● Task details:
Set down the lines below, exactly, starting at the one that contains "Task: Rate product with the second star" and stopping at the last line, inclusive. Omit pictures.

====== Supplied material

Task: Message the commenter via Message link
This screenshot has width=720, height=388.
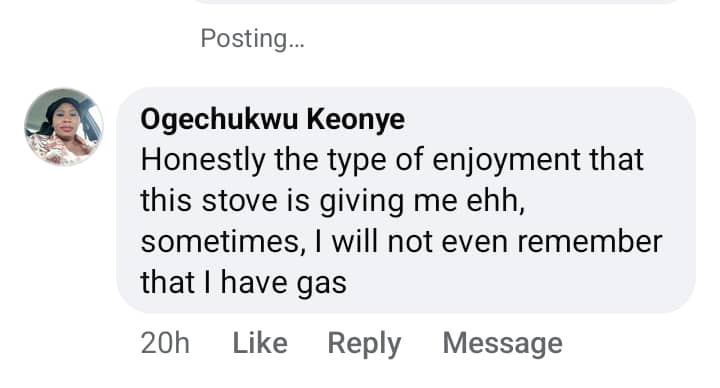Action: click(502, 343)
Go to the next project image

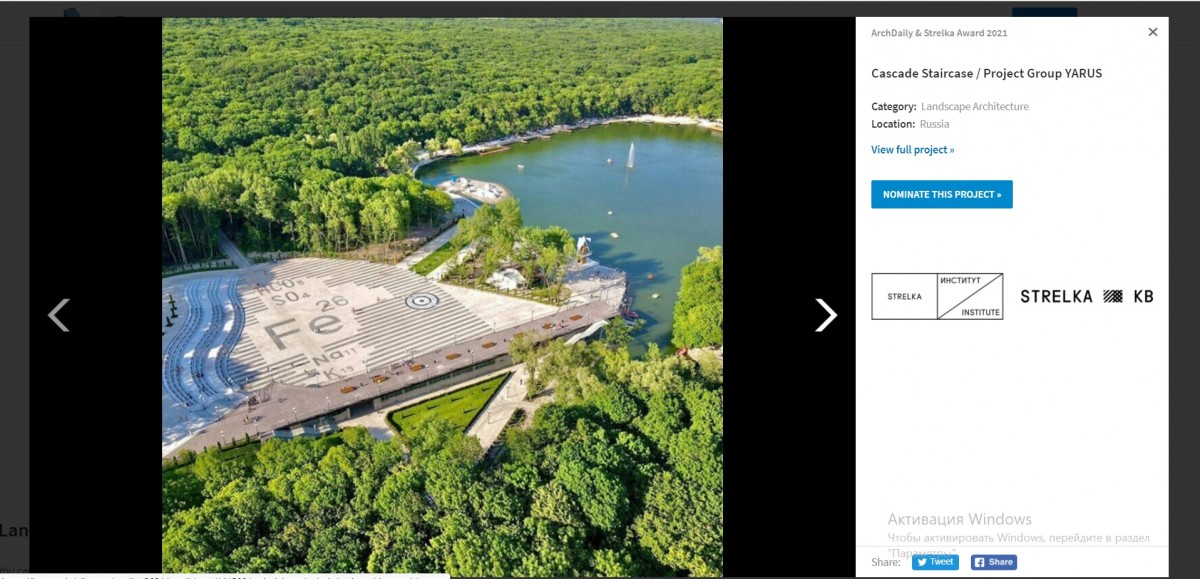tap(825, 315)
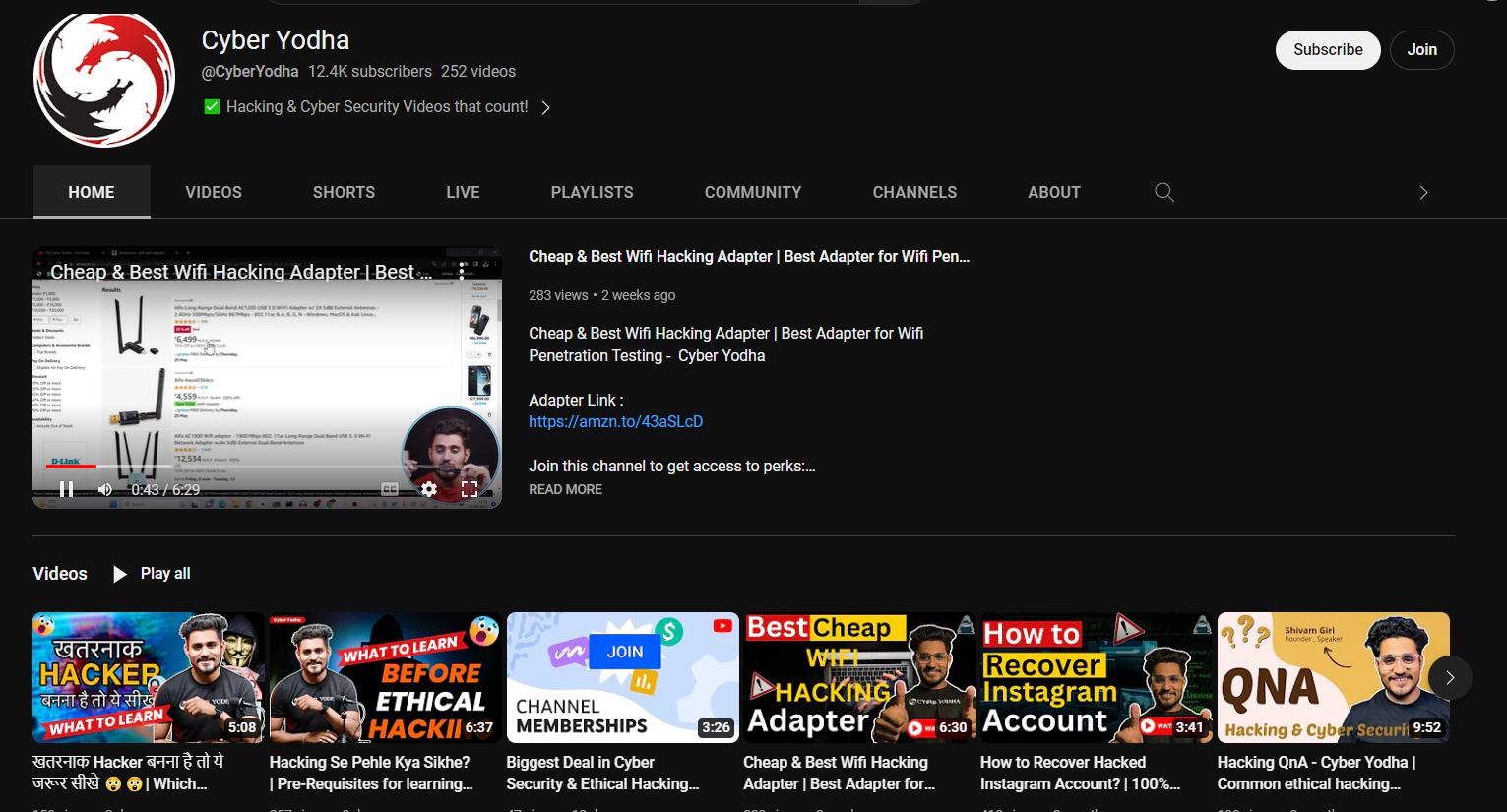Open the Channel Memberships video thumbnail

[x=622, y=677]
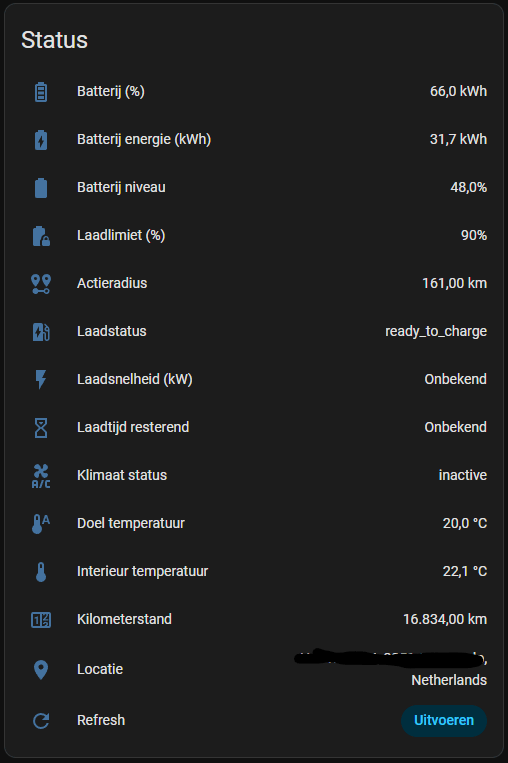Screen dimensions: 508x763
Task: Click the locked battery Laadlimiet icon
Action: (41, 236)
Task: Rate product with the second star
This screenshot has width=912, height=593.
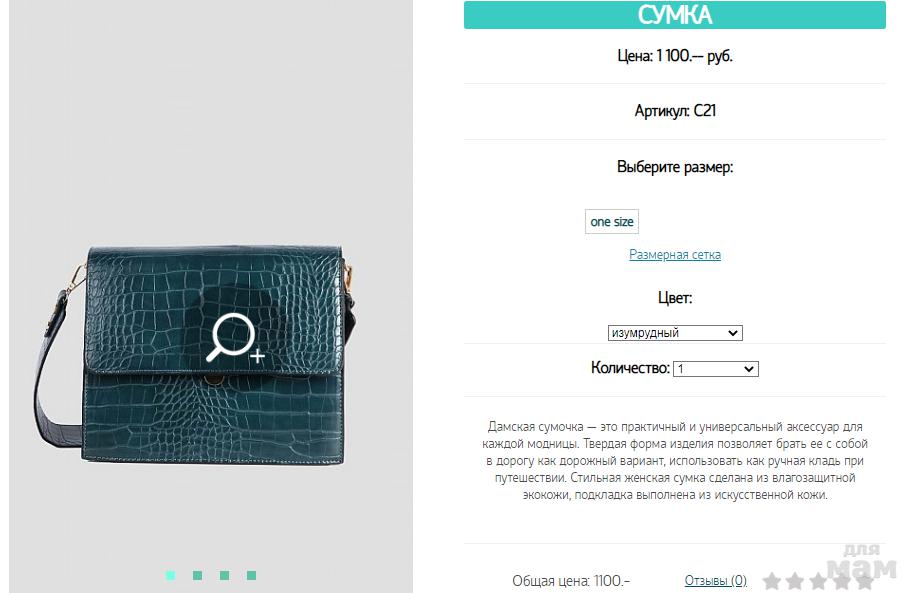Action: click(795, 581)
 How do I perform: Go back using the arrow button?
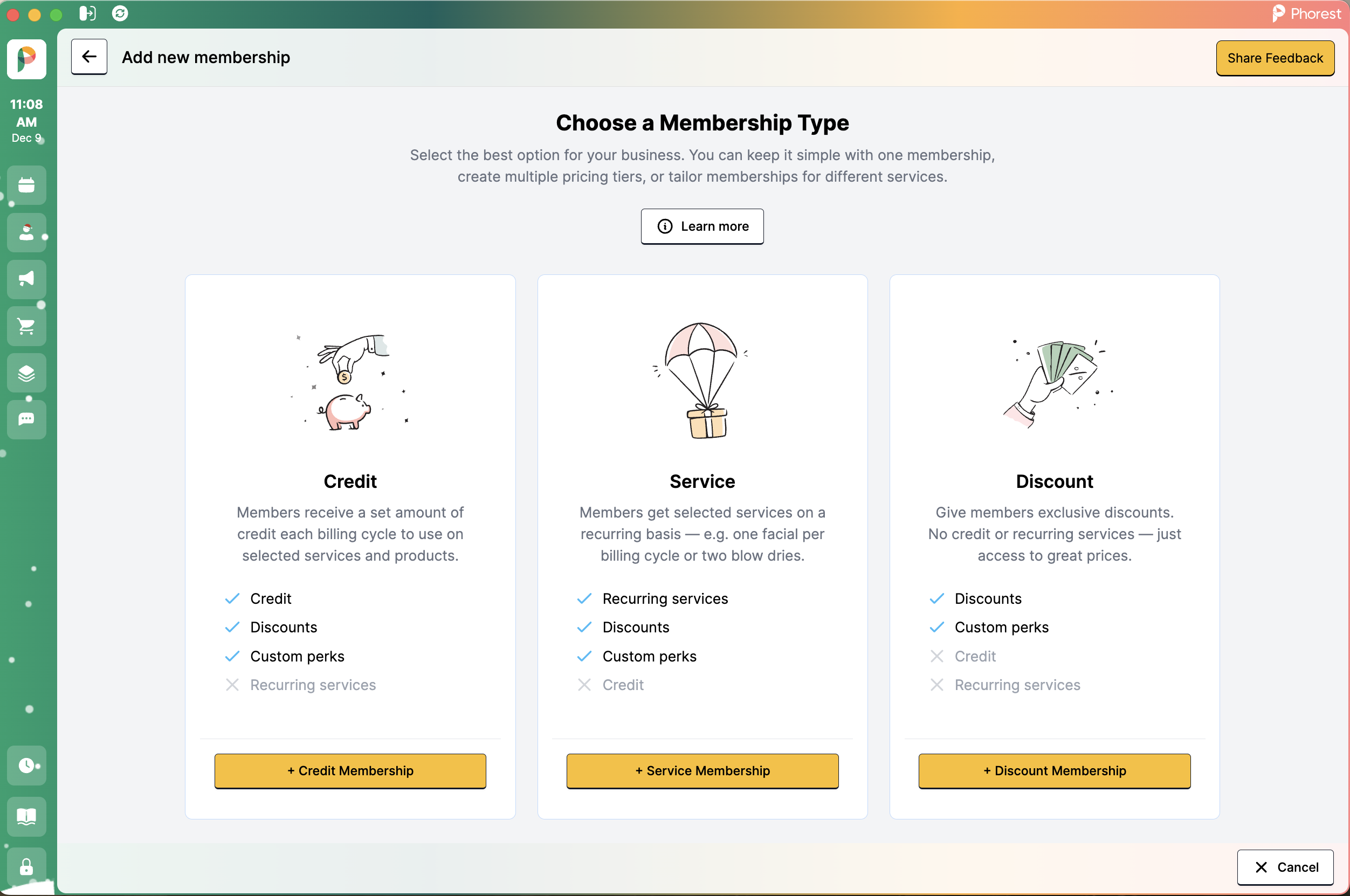[x=89, y=57]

============

● Response to the task:
Task: Rate product with the second star
This screenshot has width=912, height=593.
Action: click(795, 581)
 How do I perform: Go back using the arrow button?
[x=89, y=57]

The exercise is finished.